As the summer wore on, it stayed green and lush, overtaking the non-native species I had so painfully seeded and re-seed over the years, which withered and died under the sun without their accustomed supply of water. When in the spring people were stopping to gawk at the "jungle," they now stopped to admire the island of green. As my wife predicted, the tall grassed had helped stem the evaporation of moisture from the soil, allowing the trees and shrubs to draw upon it in the summer. Where leaves of neighboring trees hung like limp rags, ours held their leaves out, grasping every sunray they could manage.

The once sterile yard teamed with birds of every shape and size hunting for the bugs that now crawled the moist surface. The songs of the birds filled the air from dawn to dusk, at which time they were joined by the squeaks of bats that had come to partake in the bounty. Many a night we lay in bed listening with pleasure to the birds chattering about their day's events.

As for watering, she was right there, too. For years I had fretted about drawing down our well trying to keep the yard and gardens green. Last summer was different. Not once did I have to haul out the sprinkler, and what water the gardens did need was more than supplied by the rain barrels attached to our down spouts.

I would be remiss if I failed to mention that yes, our cat did take quite a fancy to having his own private savannah.
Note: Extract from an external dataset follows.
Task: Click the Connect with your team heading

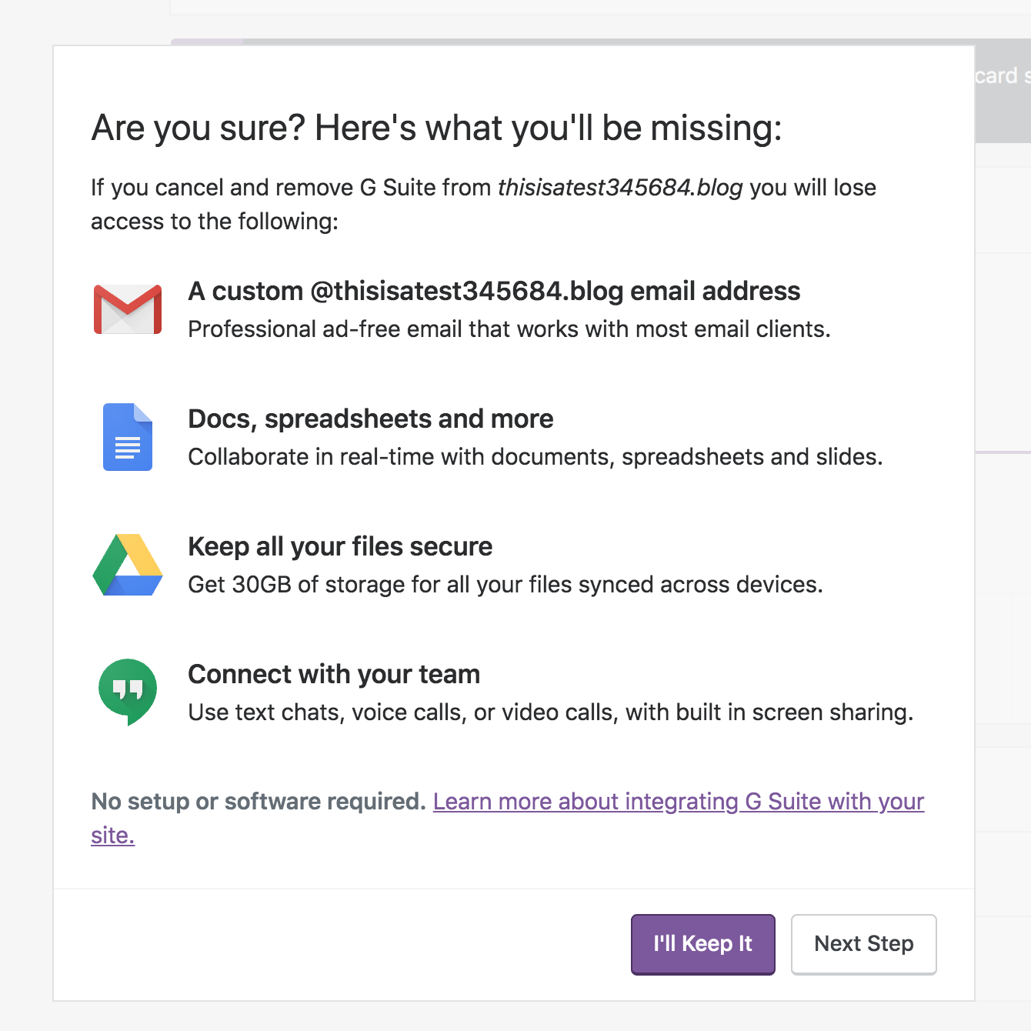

If he wasn't hunting for that vole that always seemed to elude him, he was basking in the sun in a bed of tall grass as if he were truly one of the "big cats" back in Africa.

In late summer, when a dead tree trunk, covered with native Virginia Creeper vine (Parthenocissus quinquefolia) that provided berries for the birds in winter, finally fell, I didn't object to my wife's decision to allow it to lay where it had fallen. "The truck will give the birds that are not ground feeders a place to sit while they eat or rest. Besides it's full of bugs that will attract woodpeckers." Again she was right. When fall arrived, the truck was lined with birds as they feasted on the yard's bounty.

When the last snow of February was in all its glory, outside my window the outlines of the little green paradise my wife had created when she ended her lawn cutting career could still be seen, anchored by the tree trunk now serving its final purpose in life. That day its purpose was to provide a stand for a beautiful red tail hawk who, attracted by the wildlife visiting the yard, has come to hunt its evening meal.

I think it is safe to say that my wife's decision not to cut the lawn was a good one. Nature has reclaimed our yard, and our yard is a better, healthier, and more beautiful place because of it.

This summer when I drive by well-manicured lawns, I'll not look on them with envy, but with sadness, for I now know what potential yards have if we allow Mother Nature, the best and most qualified gardener of us all, to do her stuff.